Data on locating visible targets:
■ ■ ■ ■ ■ ■ ■

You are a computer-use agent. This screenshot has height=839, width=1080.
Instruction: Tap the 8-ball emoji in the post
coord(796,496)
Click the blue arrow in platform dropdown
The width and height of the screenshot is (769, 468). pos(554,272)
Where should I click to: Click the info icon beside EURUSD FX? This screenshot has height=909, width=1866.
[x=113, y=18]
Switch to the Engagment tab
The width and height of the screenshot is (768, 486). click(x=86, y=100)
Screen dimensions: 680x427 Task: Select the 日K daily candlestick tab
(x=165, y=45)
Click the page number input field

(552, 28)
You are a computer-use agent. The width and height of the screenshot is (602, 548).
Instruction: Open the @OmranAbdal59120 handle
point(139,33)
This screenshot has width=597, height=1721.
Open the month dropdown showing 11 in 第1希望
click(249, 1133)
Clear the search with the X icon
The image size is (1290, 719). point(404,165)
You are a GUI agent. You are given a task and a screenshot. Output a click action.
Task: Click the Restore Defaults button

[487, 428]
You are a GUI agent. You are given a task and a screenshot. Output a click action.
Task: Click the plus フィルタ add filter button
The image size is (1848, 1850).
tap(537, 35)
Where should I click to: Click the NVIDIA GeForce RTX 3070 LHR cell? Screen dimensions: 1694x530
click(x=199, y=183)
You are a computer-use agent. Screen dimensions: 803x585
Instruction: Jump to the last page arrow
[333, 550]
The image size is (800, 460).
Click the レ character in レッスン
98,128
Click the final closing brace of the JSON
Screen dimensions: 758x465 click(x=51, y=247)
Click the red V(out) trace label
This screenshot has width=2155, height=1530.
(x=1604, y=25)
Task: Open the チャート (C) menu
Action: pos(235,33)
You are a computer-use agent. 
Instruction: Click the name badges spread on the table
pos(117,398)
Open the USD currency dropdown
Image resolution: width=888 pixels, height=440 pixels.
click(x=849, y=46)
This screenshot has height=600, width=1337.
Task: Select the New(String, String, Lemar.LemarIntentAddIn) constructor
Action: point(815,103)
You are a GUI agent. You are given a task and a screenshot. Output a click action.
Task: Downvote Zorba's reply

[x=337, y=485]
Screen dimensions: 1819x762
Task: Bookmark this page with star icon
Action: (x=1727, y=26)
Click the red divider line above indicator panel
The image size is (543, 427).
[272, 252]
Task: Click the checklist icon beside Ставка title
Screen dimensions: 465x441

■ ■ ■ ■ ■ ■ ■

> **CHALLENGE**: Put every line of the rows above into a numbered list, omitting the blank lines.

> **SOLUTION TO THIS EXERCISE**:
1. You are a computer-use agent. This screenshot has height=839, width=1080.
2. Instruction: Tap the 8-ball emoji in the post
3. coord(796,496)
4. Click the blue arrow in platform dropdown
5. The width and height of the screenshot is (769, 468). pos(554,272)
6. Where should I click to: Click the info icon beside EURUSD FX? This screenshot has height=909, width=1866.
7. [x=113, y=18]
8. Switch to the Engagment tab
9. The width and height of the screenshot is (768, 486). click(x=86, y=100)
10. Screen dimensions: 680x427 Task: Select the 日K daily candlestick tab
11. (x=165, y=45)
12. Click the page number input field
13. (552, 28)
14. You are a computer-use agent. The width and height of the screenshot is (602, 548).
15. Instruction: Open the @OmranAbdal59120 handle
16. point(139,33)
17. This screenshot has width=597, height=1721.
18. Open the month dropdown showing 11 in 第1希望
19. click(249, 1133)
20. Clear the search with the X icon
21. The image size is (1290, 719). point(404,165)
22. You are a GUI agent. You are given a task and a screenshot. Output a click action.
23. Task: Click the Restore Defaults button
24. [487, 428]
25. You are a GUI agent. You are given a task and a screenshot. Output a click action.
26. Task: Click the plus フィルタ add filter button
27. The image size is (1848, 1850).
28. tap(537, 35)
29. Where should I click to: Click the NVIDIA GeForce RTX 3070 LHR cell? Screen dimensions: 1694x530
30. click(x=199, y=183)
31. You are a computer-use agent. Screen dimensions: 803x585
32. Instruction: Jump to the last page arrow
33. [333, 550]
34. The image size is (800, 460).
35. Click the レ character in レッスン
36. 98,128
37. Click the final closing brace of the JSON
38. Screen dimensions: 758x465 click(x=51, y=247)
39. Click the red V(out) trace label
40. This screenshot has width=2155, height=1530.
41. (x=1604, y=25)
42. Task: Open the チャート (C) menu
43. Action: pos(235,33)
44. You are a computer-use agent. 
45. Instruction: Click the name badges spread on the table
46. pos(117,398)
47. Open the USD currency dropdown
48. Image resolution: width=888 pixels, height=440 pixels.
49. click(x=849, y=46)
50. This screenshot has height=600, width=1337.
51. Task: Select the New(String, String, Lemar.LemarIntentAddIn) constructor
52. Action: point(815,103)
53. You are a GUI agent. You are given a task and a screenshot. Output a click action.
54. Task: Downvote Zorba's reply
55. [x=337, y=485]
56. Screen dimensions: 1819x762
57. Task: Bookmark this page with star icon
58. Action: (x=1727, y=26)
59. Click the red divider line above indicator panel
60. The image size is (543, 427).
61. [272, 252]
62. Task: Click the checklist icon beside Ставка title
63. Screen dimensions: 465x441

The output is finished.